Connie 2011.jpg


I know that every person reading this letter likes to eat. Not only that, you have to eat to survive. Whether you are a well-rounded person eating all of the food groups, or a vegetarian or vegan, you must eat.

Therefore, why would anyone denigrate a farmer or a rancher? Does anyone else supply your food? An extremely small percentage of people grow all of their own food. All others work at jobs to make money 9 to 5 and then pay to buy food that others produce to sell.

The ranchers and farmers in the United States feed not only all our residents, but thousands of people in other countries. They do such a good job growing food, whether crops or livestock, that our percentage of income spent on food is the lowest in all the advanced countries. We spend 6.5% of income on food. Egypt spends 36%, Russia 29%, France, Italy and Japan about 14%. It is vitally important that we keep American farmers and ranchers in business to help keep food costs down. Less than 2% of all the people in America produce food, and the number has continued to decrease.

And whether you like to eat meat or not, you use many products of the livestock industry. Byproducts provide ingredients in hundreds of products including soap, cosmetics, toothbrushes, ceramics, antifreeze, chewing gum, ice cream, bandage strips, marshmallows and, of course, multiple leather products. So the livestock industry is important to everyone, because our lifestyles and standard of living are enhanced by animal products.

I know the people of Wallowa County value our farmers and ranchers. Some from other places, urban areas most likely, have a different opinion. They are emotionally influenced through social media by organizations whose mantra is to protect the “wild things” at any cost. Ranchers just get in the way. Some of these people have moved here and may not understand the implications of placing financial burdens on ranchers that may turn a thin margin of profit into the red. Years ago, we were forced to deal with restrictions placed on cougar harvest by these groups. No hunting with dogs. This satisfied emotional appeals to urban residents who saw pictures of baby cougar without a mom. It’s hard to contain cougar numbers when you can’t easily find them.

However, another predator has been added to the mix, the gray wolf, which hunts in packs and can take down the largest animals we have in this country. Some would ignore facts about the wolf and wolf management. They simplify the state Wolf Plan and project the opinion that all is well, and wolves are managed to the advantage of ranchers. They claim to merely want to insure that the wolf survives and thrives as a species, and wants the public to believe that the wolf plan solves all problems. Their facebook and website pages echo this, and NEVER show any compassion for the domestic animals being killed (by being eaten alive!) by wolves, nor for the ranchers who suffer not only the physical loss, but often the emotional stress of gruesome discoveries of partially consumed bodies of animals they have nutured.

So in my mind, their obvious conclusion is that wolves, (their revered wild predator), trump the conservation efforts of ranchers. Yes, ranchers’ lands conserve and nurture all the great mammals, game birds and other wild animals of our land. Yet, these radical outsiders want to tie the hands of ranchers, forcing them to abandon reasonable management of predators and allow wolf numbers to climb uncontrollably. We control elk and deer numbers. We should control the climbing numbers of wolves, should we not?

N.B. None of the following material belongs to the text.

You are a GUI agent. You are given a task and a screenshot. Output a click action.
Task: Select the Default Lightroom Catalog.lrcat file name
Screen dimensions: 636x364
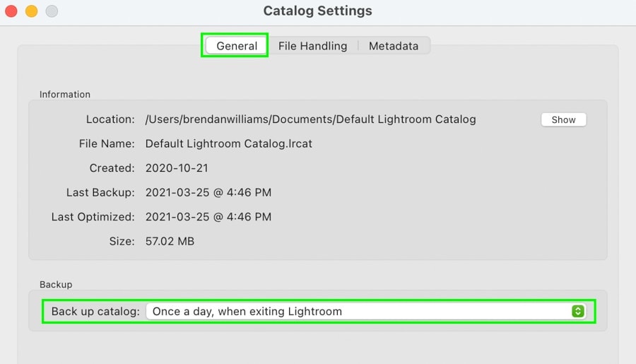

The magnitude of loss to ranchers cannot be explained to these radicals. They must not comprehend the many physical complications to cattle being harassed by wolves, such as lack of breeding, loss of weight, and actual PTSD that makes cattle difficult to handle. Plus, the great majority of victims are either not found or are too consumed to be verified, therefore making the shrinking compensation program an elusive reward. They must not get it because they never say anything about that — no matter how many times we say it!

But I want you to know that it’s the truth and there are ranchers in the county and elsewhere, who are tired and ready to get out of the business. This will contribute eventually to higher food prices that will actually spill over into other industries who are in the web of agriculture, the biggest business in America.

So thank you to those who appreciate ranchers, just like we appreciate and support veterans. Thank a farmer or rancher for providing you the food you need. Support their efforts to reasonably manage the wild and domestic animals on their private property. Support livestock so that you can count on always having enough food. We cannot produce enough food here or abroad without livestock and that is indisputable.

Oh, and I didn’t even get to talk about the spread of disease by wolves or the increasing danger of human attack or the wildlife corridors that would remove humans from Wallowa County. Maybe next time! Think about all of this every time you eat and every time you walk into a store to buy food produced by the American rancher and farmer.


Connie Dunham lives in Enterprise on the Dunham ranch, which has been in the family since 1958. Her husband, Jim, took it over in 1962, and the two were married in 1977. The Dunhams raise Angus cattle and grow hay and grain products. Connie also raises warmblood horses and pug dogs.